## DOCUMENT EXTRACT
———
• 7. Two numeric vars

Code for selecting data from a few columns from RILs planted at GC

ril_link <- "https://raw.githubusercontent.com/ybrandvain/datasets/refs/heads/master/clarkia_rils.csv"
ril_data <- readr::read_csv(ril_link) |>
  dplyr::mutate(growth_rate = case_when(growth_rate =="1.8O" ~ "1.80",
                                          .default = growth_rate),  
                growth_rate = as.numeric(growth_rate),
                visited = mean_visits > 0)
gc_rils <- ril_data |>
  filter(location == "GC", !is.na(prop_hybrid), ! is.na(mean_visits))|>
  select(petal_color, petal_area_mm, num_hybrid, offspring_genotyped, prop_hybrid, mean_visits , asd_mm,visited )|>
  mutate(log10_petal_area_mm = log10(petal_area_mm))

Motivating Scenario:
You are continuing your exploration of a new dataset. After checking its shape and making transformations you thought were appropriate, you’re now ready to explore how two numeric variables are associated.
———
## MATERIAL
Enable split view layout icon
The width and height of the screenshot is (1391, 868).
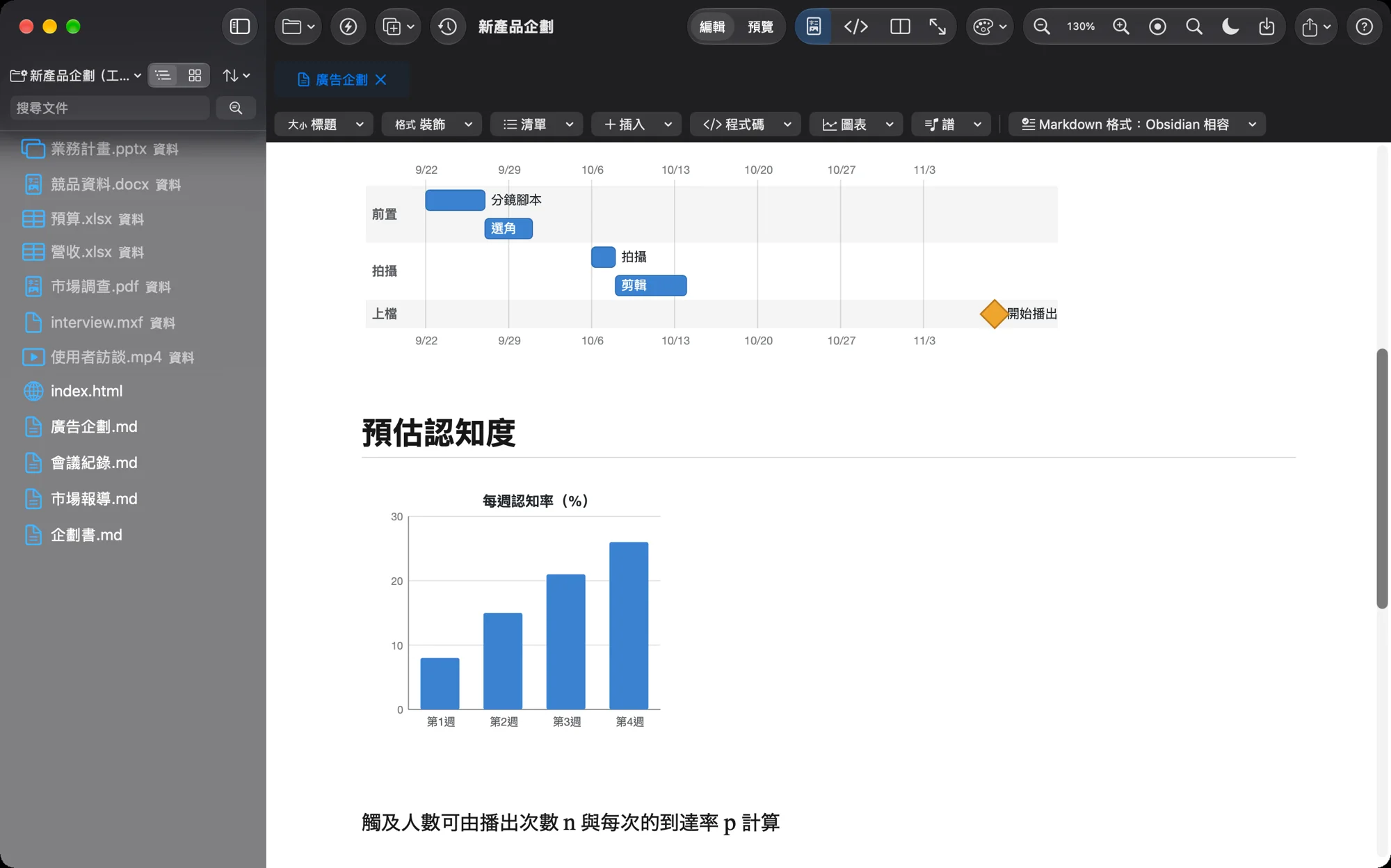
———
## CHALLENGES
1. In the R tutorial excerpt, which location does the filter step keep?
2. Put this sentence from the R tutorial excerpt into Spanish: "After checking its shape and making transformations you thought were appropriate, you’re now ready to explore how two numeric variables are associated."
None of the data is needed here.

## EXPECTED RESPONSES
1. GC

2. Después de revisar su forma y hacer las transformaciones que consideraste apropiadas, ahora estás listo para explorar cómo se asocian dos variables numéricas.